Here is the whole thing as a picture. The reading and embedding happen once, in the background, right after you upload:
INGEST (once, in the background)
your file
│
▼
extract text ──► split into overlapping chunks
│
┌─────────────┼─────────────┐
▼ ▼ ▼
chunk 1 chunk 2 chunk 3 ...
│ │ │
▼ ▼ ▼
embed embed embed (text ──► vector)
└─────────────┼─────────────┘
▼
store in Postgres
text + vector + keyword index
Then a search_documents tool lets the agent look things up. Every time you ask a question, only the relevant slice of your document gets pulled back in:
ASK (every question)
"what did the contract say about renewal?"
│
▼
search your chunks (by meaning + by keyword)
│
▼
the few passages that actually mention renewal
│
▼
the model answers from just those passages
So the model never reads the whole forty pages. It reads the handful of chunks that matter, which is faster, cheaper, and more accurate than stuffing the entire file into the prompt.
Why not just use a provider's file search
The AI SDK now ships a hosted file search: upload your documents to the model provider, and they do the storing and searching for you. It is genuinely convenient. I did not use it for the main feature, for two reasons.
First, it only works on some providers (Gemini, OpenAI). Iris talks to many providers, and I switch between them constantly.

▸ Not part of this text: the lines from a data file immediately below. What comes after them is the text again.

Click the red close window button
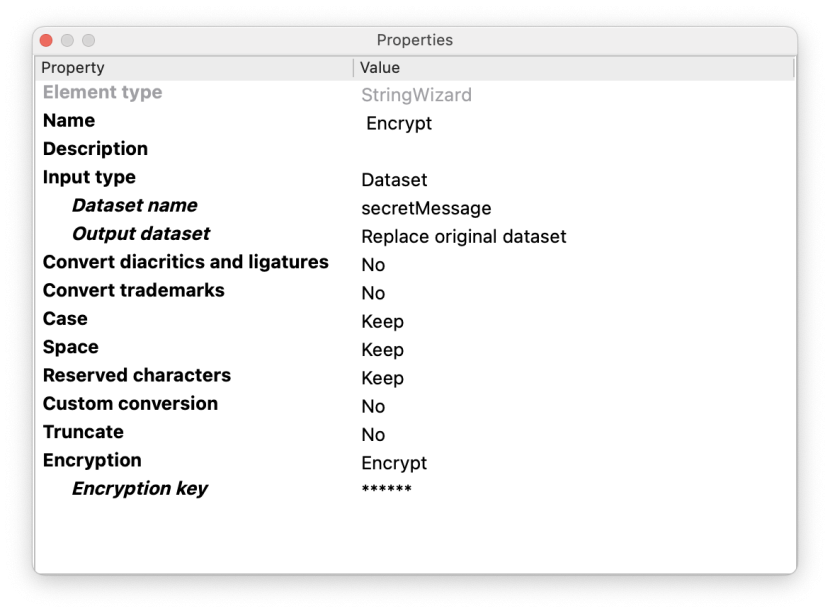 click(46, 40)
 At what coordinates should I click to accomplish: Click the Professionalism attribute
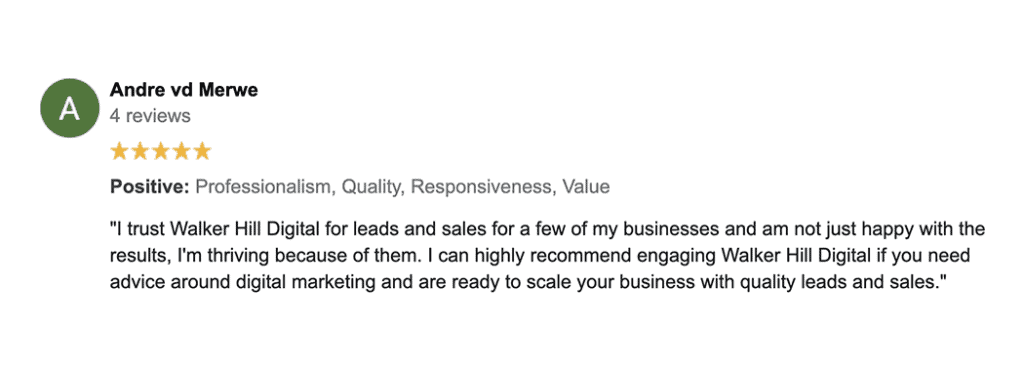pyautogui.click(x=266, y=187)
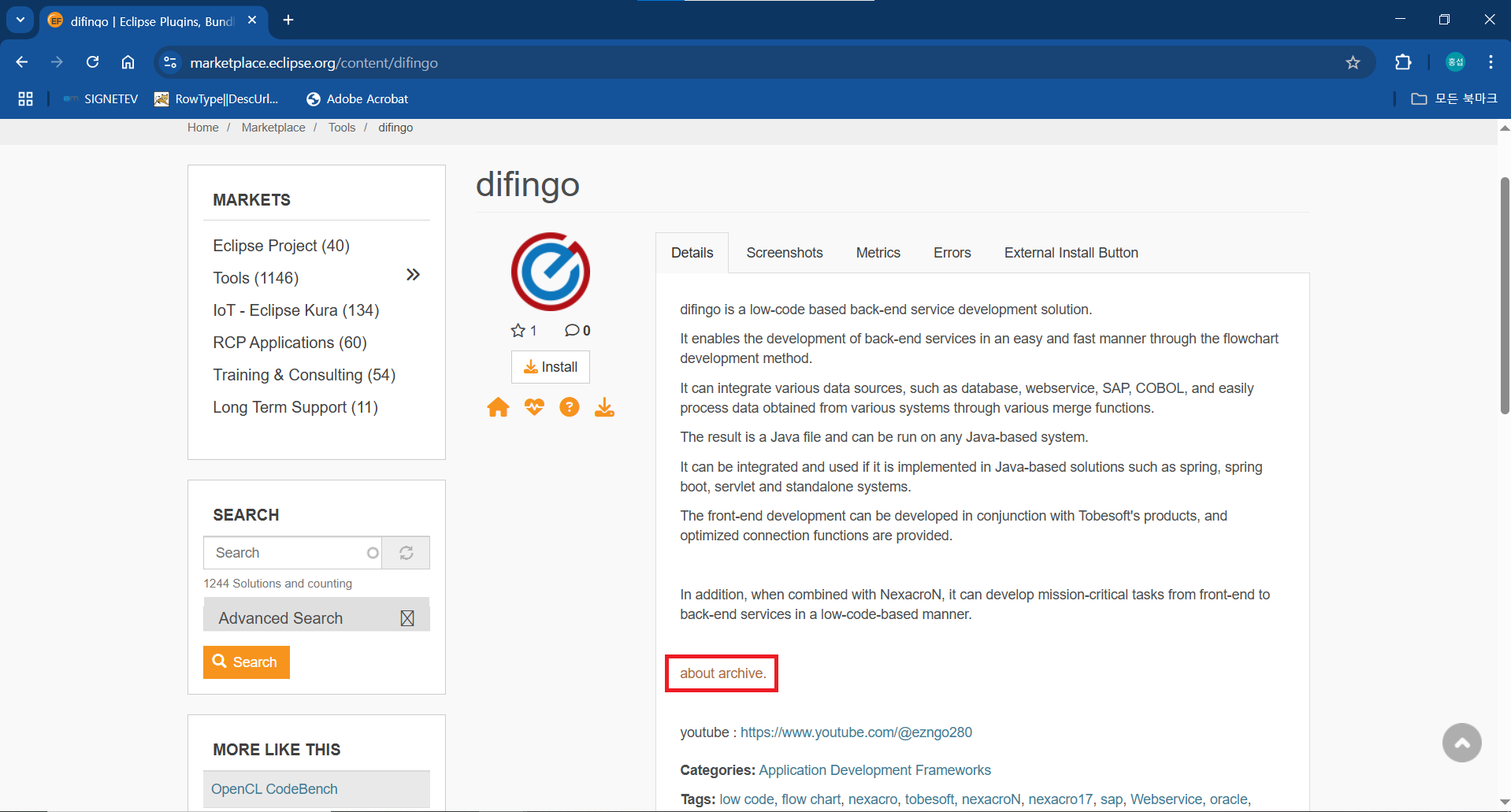
Task: Reset search using the refresh icon
Action: coord(406,553)
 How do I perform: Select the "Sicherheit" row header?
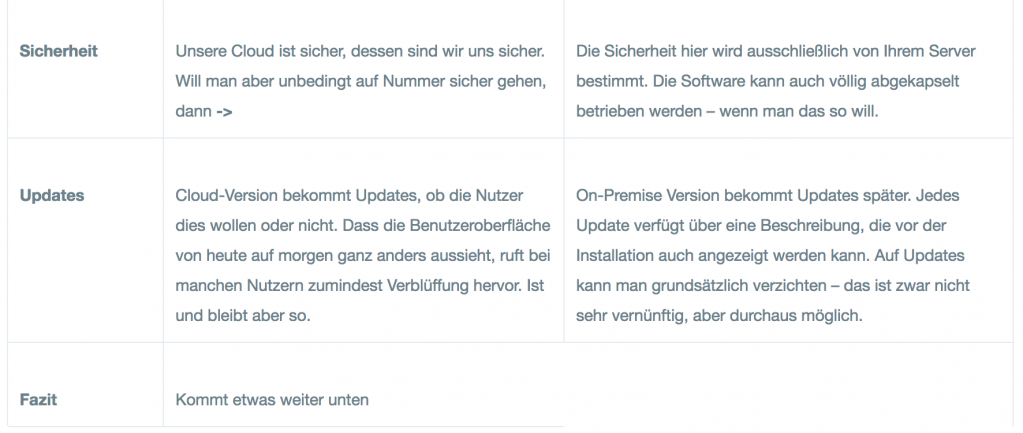59,51
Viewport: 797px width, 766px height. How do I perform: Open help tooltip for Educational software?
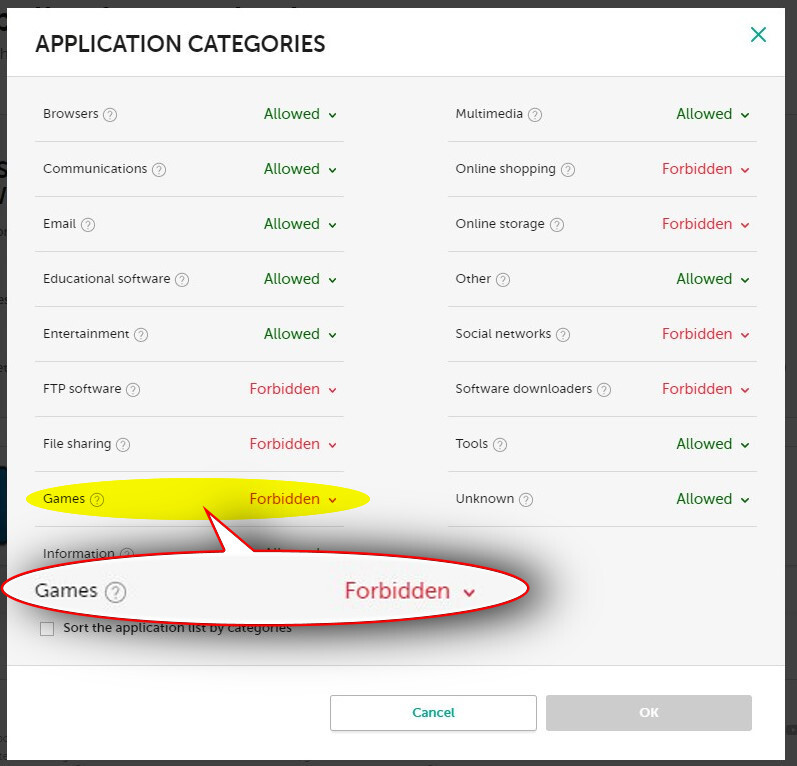(x=182, y=280)
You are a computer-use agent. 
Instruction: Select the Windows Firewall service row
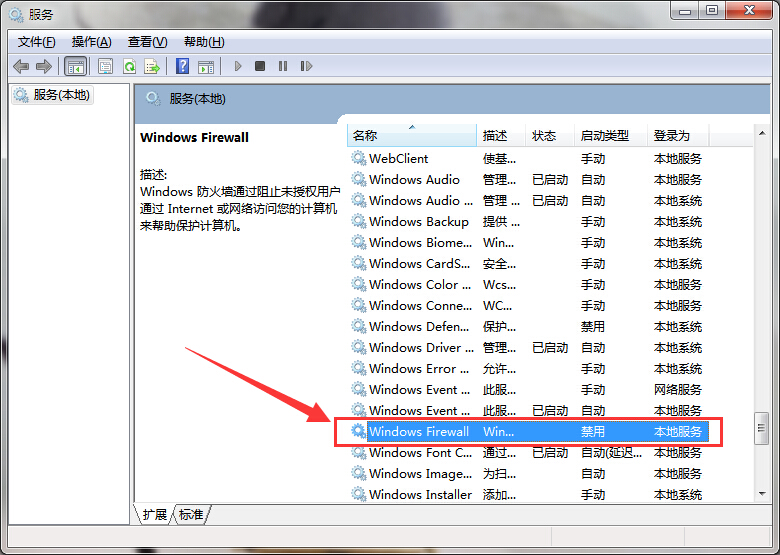coord(419,432)

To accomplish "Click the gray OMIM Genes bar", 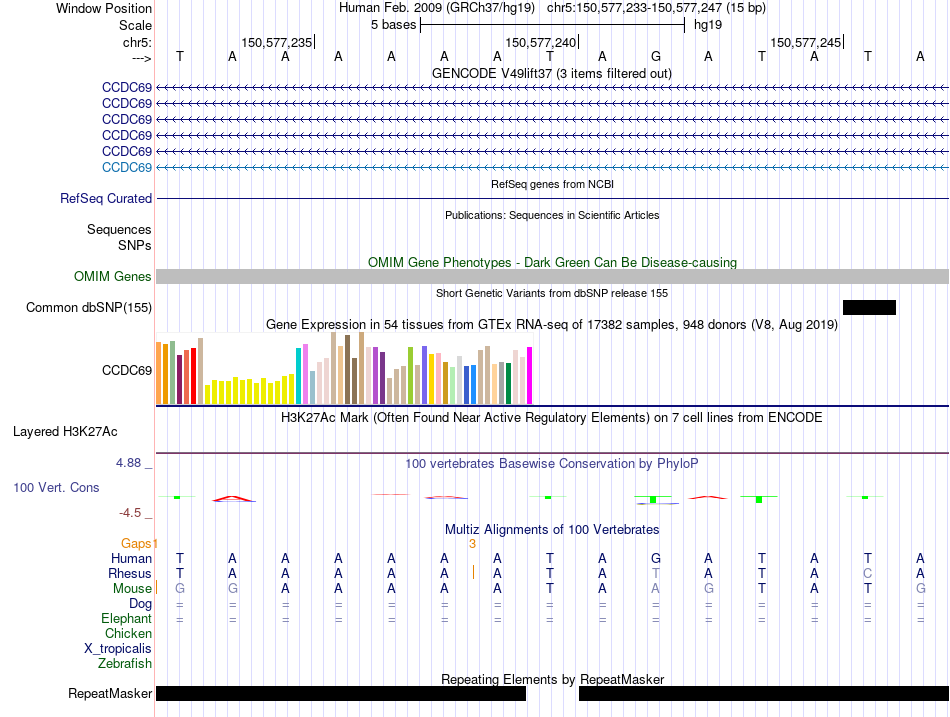I will [x=552, y=277].
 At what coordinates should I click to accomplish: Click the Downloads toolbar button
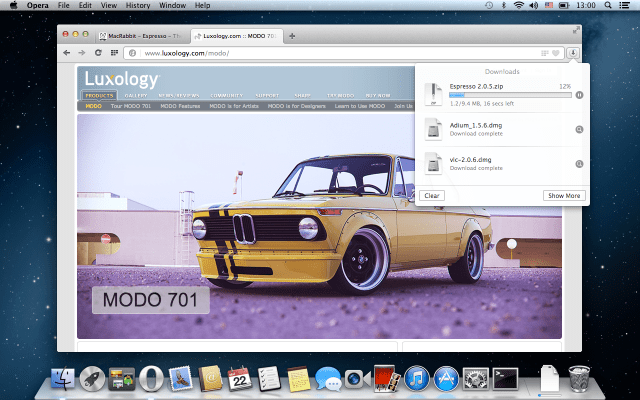pyautogui.click(x=574, y=52)
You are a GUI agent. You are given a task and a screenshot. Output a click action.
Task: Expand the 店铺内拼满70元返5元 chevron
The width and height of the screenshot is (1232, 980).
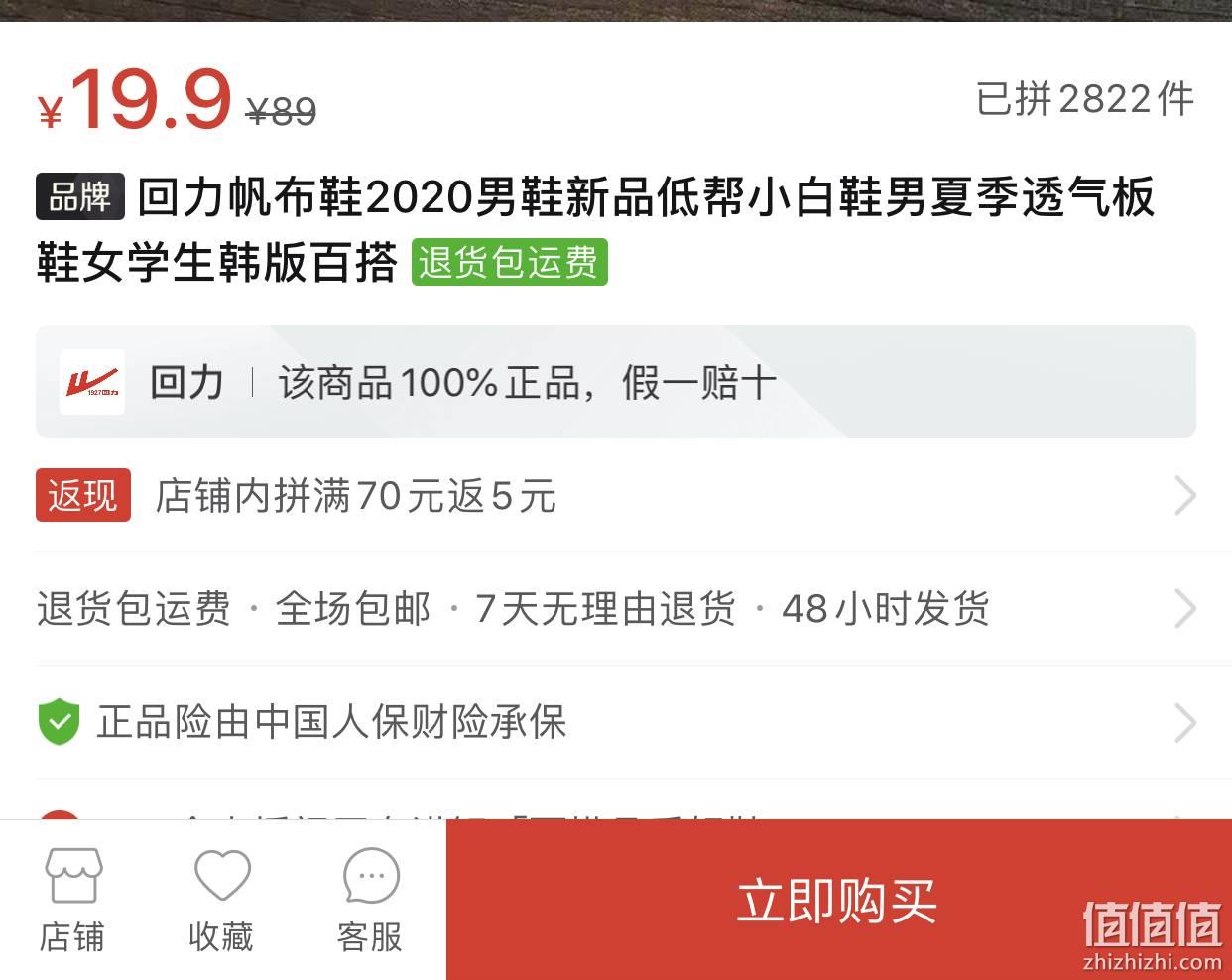[x=1184, y=495]
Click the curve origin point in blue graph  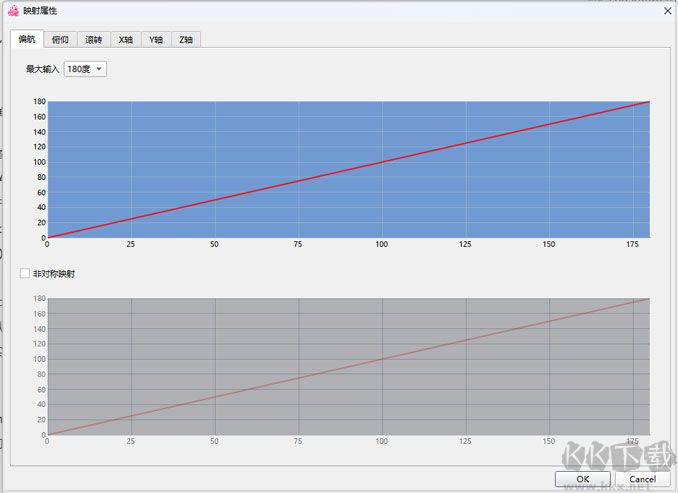click(x=47, y=237)

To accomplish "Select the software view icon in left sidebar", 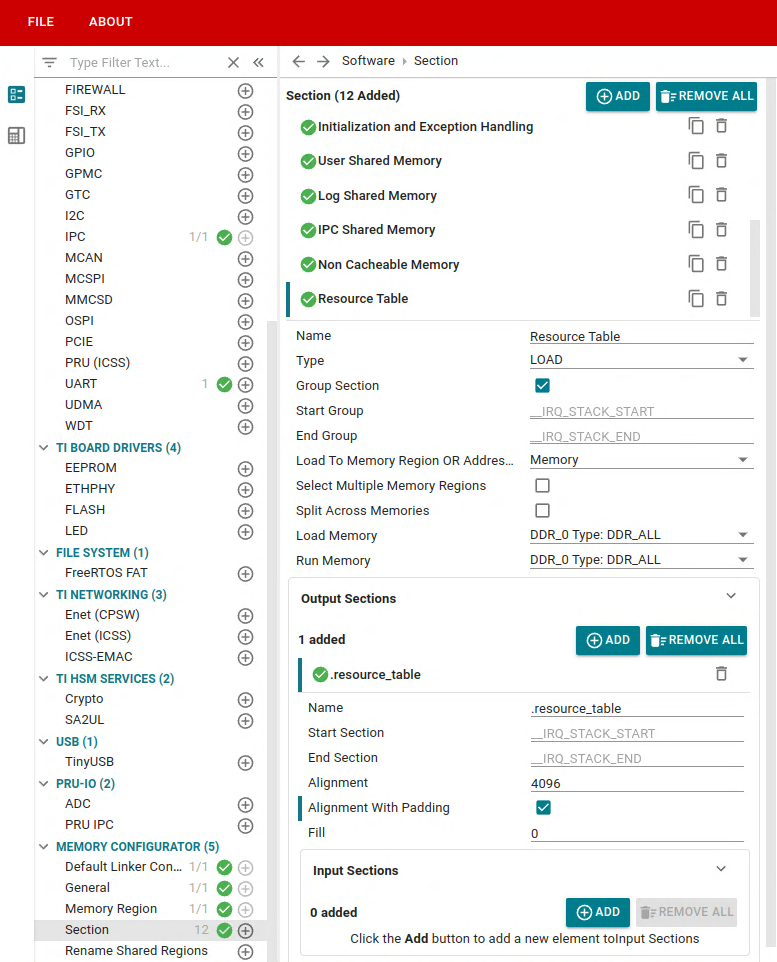I will point(15,94).
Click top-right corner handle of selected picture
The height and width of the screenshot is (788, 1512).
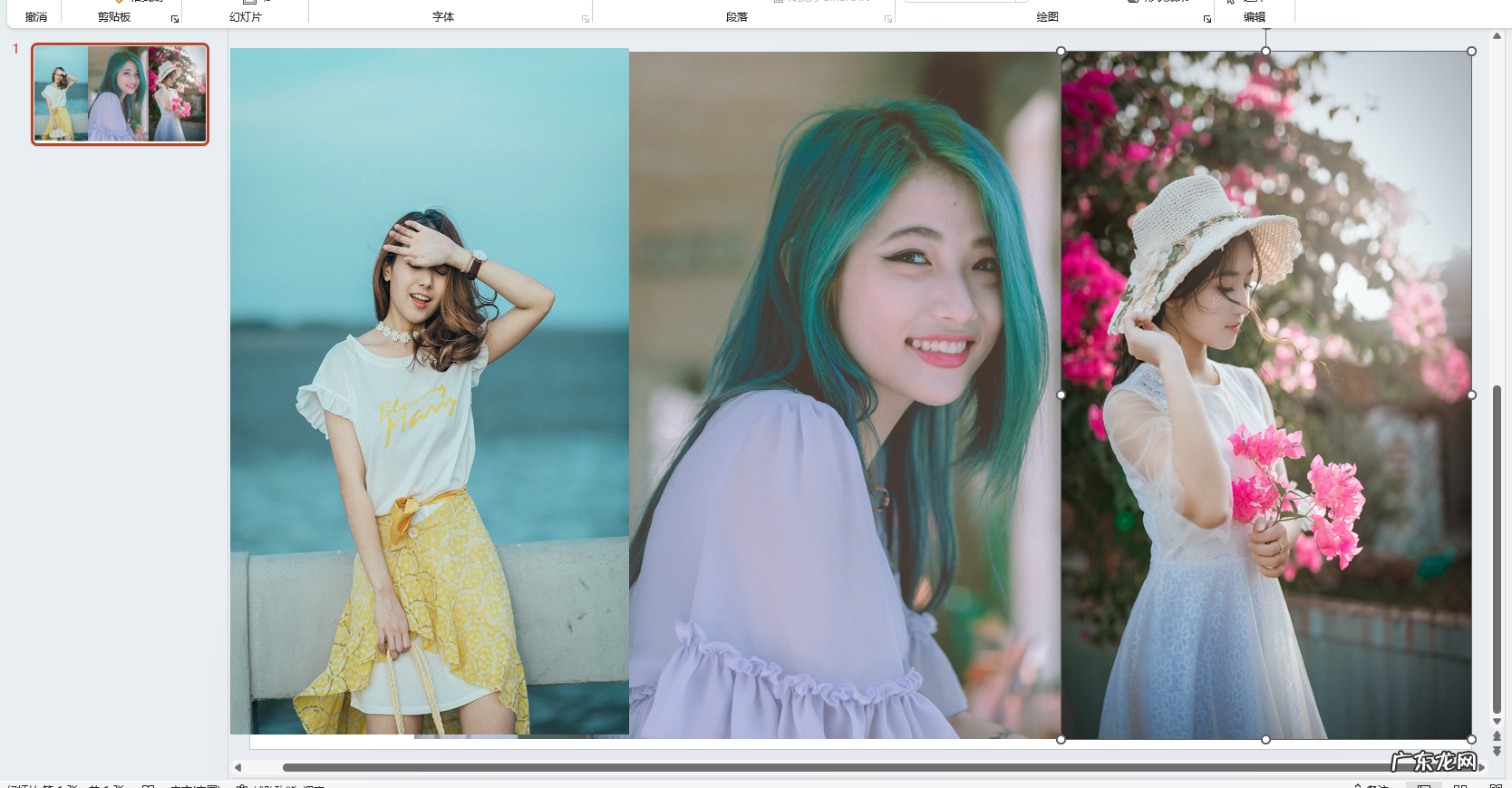1471,52
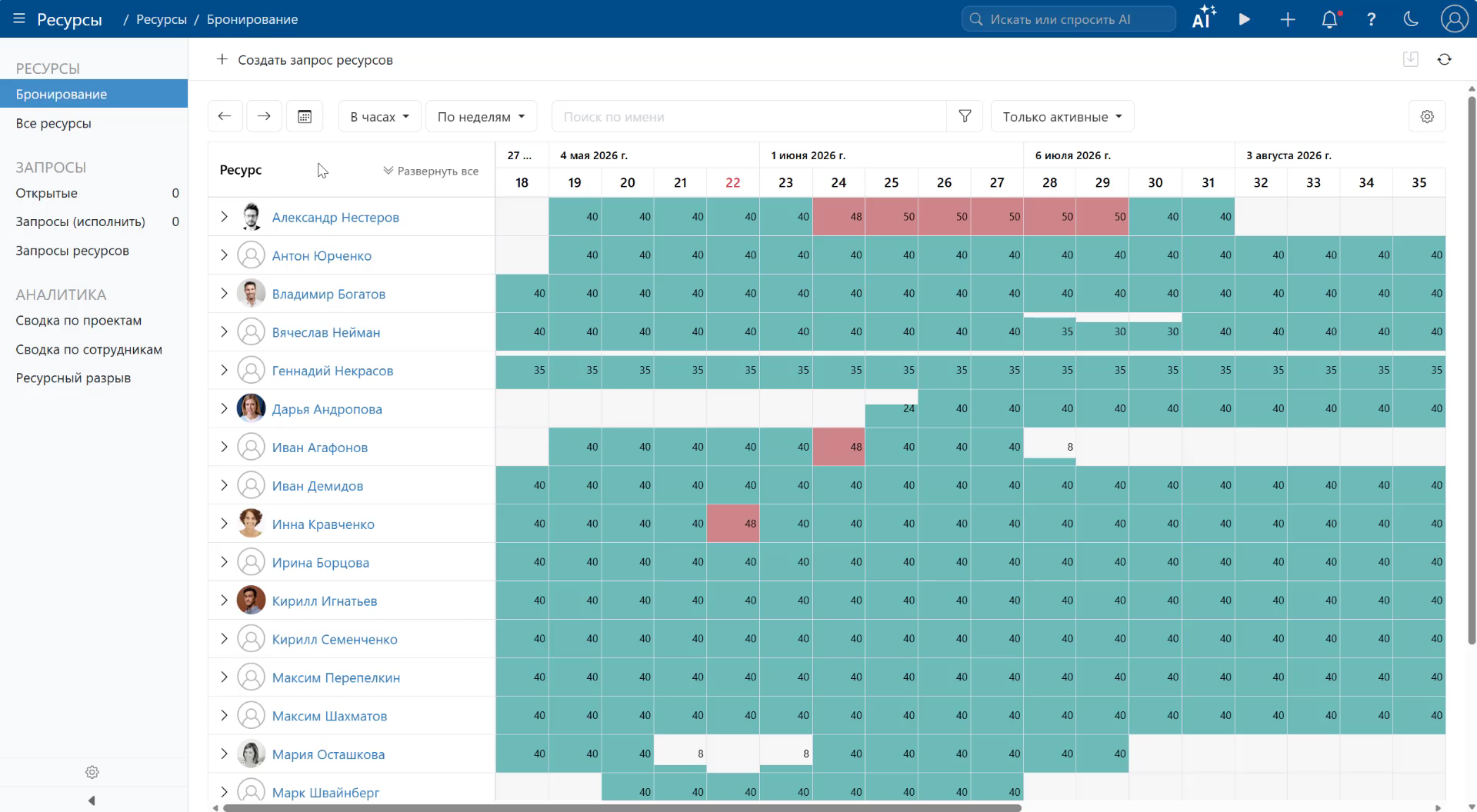
Task: Open the user profile avatar icon
Action: coord(1454,19)
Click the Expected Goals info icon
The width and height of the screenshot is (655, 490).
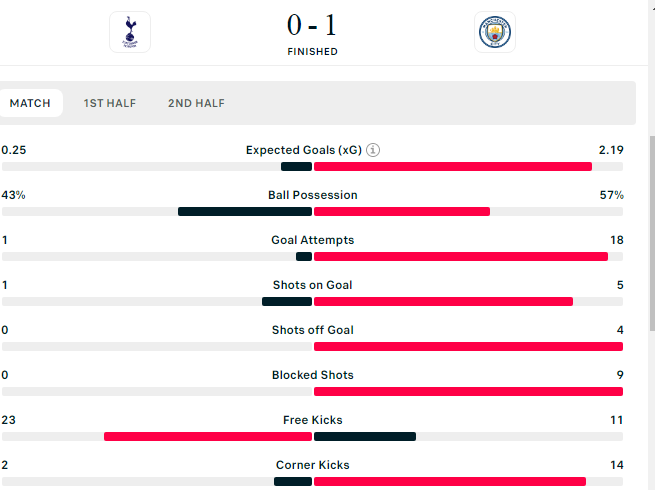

A feature that only works when I happen to be on Gemini is not a feature I can rely on.
Second, and more important, it means uploading my documents to a third party. Iris is meant to hold things that matter to me. Keeping the documents in my own database, searched by my own code, means they never leave the box. This is the same instinct that made me build Iris instead of using something off the shelf: own the layer that holds the sensitive stuff.
So document search runs on my own retrieval, which has a nice side effect. It works no matter which model I am chatting with, because the search happens before the model is even involved.
Off the request
Embedding a long document is slow. It is many calls to an embedding model, and it can take a few seconds. You never make someone wait at the upload button for that.
So upload is instant. The file is saved, a row is created with the status "queued", and the actual reading, chunking, and embedding happens on a background worker. The UI shows the status moving from queued to processing to ready, and polls until it lands. If the embedding step fails for some reason, the document is still there and still searchable by keyword, so a hiccup degrades to "slightly worse", not "broken".
Everywhere, not just the web
The whole point of Iris is that it meets me where I am. So document search is not a web-only thing.
The upload page on the web is the obvious entry point: drag a file in, watch it turn green, delete it when you are done. But you can also just send a file to the Telegram bot. Send a PDF on its own and Iris saves it and confirms. Send it with a question attached and it saves it and answers the question. The actual create, list, and delete logic lives in the API, so the web page and Telegram both call the same thing, and a future Apple client will too. One brain, many doors.
What I reused
The best part is how little of this was new. Iris already had a retrieval engine for memories, the same "embed the query, find the nearest passages" machinery. Documents are just another thing to embed and search. The chunking and the storage are new, but the search itself is the memory pipeline pointed at a different table. Building the boring plumbing well the first time meant the second feature came cheap.